We might conclude, given the nature of the material presented here today, that the role of a Superman-type in the comic book industry has lost  some of its moral fiber and gained some realistic turpitude.  The easy answers of times gone past are no longer permissable.  Once we begin our descent on the slippery slope that these cascading permutations allow (and here we have not even named all), we can fall into endless speculation on the scope of this or that plotline if inflicted on reality's fabric, and this or that moralistic spin on the caped invulnerable hero.  The New 52 released by DC Comics gives us Clark Kent's parents only in flashbacks, as they are dead in present time, and this is a shame, though likely new books featuring these heroes behind the hero could come up.  These two, Jonathan and Martha, are the very center of Superman's moral code and immanence as superhuman perfection.  Lending somewhat to the nurture vs. nature argument, we can see that all the good of Superman comes from his grounding in what makes him a man.  His code of conduct, far from being imposed by another authority, comes from an understanding of human nature instilled by his parents, along with an unflagging optimism, a certainty that good will triumph over evil, that the petty squabbles of mere mankind can be overcome, and that in the end, however trite it may sound, the Overman may in fact dwell within us all.
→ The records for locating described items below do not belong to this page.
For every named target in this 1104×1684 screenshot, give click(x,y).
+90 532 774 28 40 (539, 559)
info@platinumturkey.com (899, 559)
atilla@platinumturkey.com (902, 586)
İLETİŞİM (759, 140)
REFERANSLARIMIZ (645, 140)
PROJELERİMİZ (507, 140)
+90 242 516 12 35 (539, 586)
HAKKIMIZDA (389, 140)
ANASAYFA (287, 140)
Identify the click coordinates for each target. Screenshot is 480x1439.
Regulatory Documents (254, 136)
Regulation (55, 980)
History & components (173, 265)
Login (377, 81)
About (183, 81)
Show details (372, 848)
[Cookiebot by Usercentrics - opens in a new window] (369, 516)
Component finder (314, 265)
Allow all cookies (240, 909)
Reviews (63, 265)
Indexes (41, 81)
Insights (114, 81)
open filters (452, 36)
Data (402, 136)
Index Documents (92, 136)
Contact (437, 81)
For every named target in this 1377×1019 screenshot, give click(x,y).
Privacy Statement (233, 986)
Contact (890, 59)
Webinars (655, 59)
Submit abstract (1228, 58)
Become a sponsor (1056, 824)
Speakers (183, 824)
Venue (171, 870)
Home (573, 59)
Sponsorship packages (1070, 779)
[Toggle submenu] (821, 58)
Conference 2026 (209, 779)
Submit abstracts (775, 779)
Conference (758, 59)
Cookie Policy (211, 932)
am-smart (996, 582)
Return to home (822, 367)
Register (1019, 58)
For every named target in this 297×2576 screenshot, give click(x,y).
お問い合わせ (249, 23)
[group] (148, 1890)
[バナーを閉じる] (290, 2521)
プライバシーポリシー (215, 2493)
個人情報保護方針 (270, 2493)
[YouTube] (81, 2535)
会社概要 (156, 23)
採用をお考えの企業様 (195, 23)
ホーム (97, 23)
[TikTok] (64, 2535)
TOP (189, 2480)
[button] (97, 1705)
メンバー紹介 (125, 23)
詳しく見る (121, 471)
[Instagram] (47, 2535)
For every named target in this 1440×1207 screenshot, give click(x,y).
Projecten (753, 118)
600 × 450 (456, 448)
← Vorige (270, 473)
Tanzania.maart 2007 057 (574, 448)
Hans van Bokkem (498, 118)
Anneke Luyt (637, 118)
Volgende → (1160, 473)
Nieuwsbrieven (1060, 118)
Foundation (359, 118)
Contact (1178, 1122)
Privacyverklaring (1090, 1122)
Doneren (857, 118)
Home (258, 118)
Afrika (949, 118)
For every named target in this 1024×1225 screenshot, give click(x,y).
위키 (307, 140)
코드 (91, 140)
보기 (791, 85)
[A final moment, a brief comment, an afterword, concerning the development of a character in the Marvel Universe using the presupposition that Superman's parents are the core of his higher moral standing.  Apocalypse has traditionally been a villain, repeatedly ressurecting to fight in the various books concerning mutants in that universe. His relatively recent death at the hands of Weapon XIII, Fantomex, while still just a child, were offset recently to some degree.  A clone is placed in a virtual reality containment unit (mirroring Miracleman's VR existence), where he is raised by a simulated mother and father, "Ma and Pa" on a farm in Kansas (obvious relations to Superman's origin via Baudrillard's Simulacrum and Simulation).  He is taken out somewhat early from this simulation and set to fight against Archangel, the heir apparent to the legacy of Apocalypse.  Given the codename Genesis, he is currently attending the Jean Grey School of Higher Learning, where he is just beginning to question his origins.  We can extrapolate that his turn away from morality might come when he learns that his childhood and family were a fabrication of some faux French anti-hero.  What better means might one deal with this potential omega level threat simmering on Marvel's backburner?  Could Genesis, if he had followed the simulation to completion, have become redeemed for all the evil done in the name of Apocalypse?  There are many things still to be said for the mythology that Superman gives us, and they will be explored so long as man is still committing ink to paper (or pixels to screens) in the name of comics.]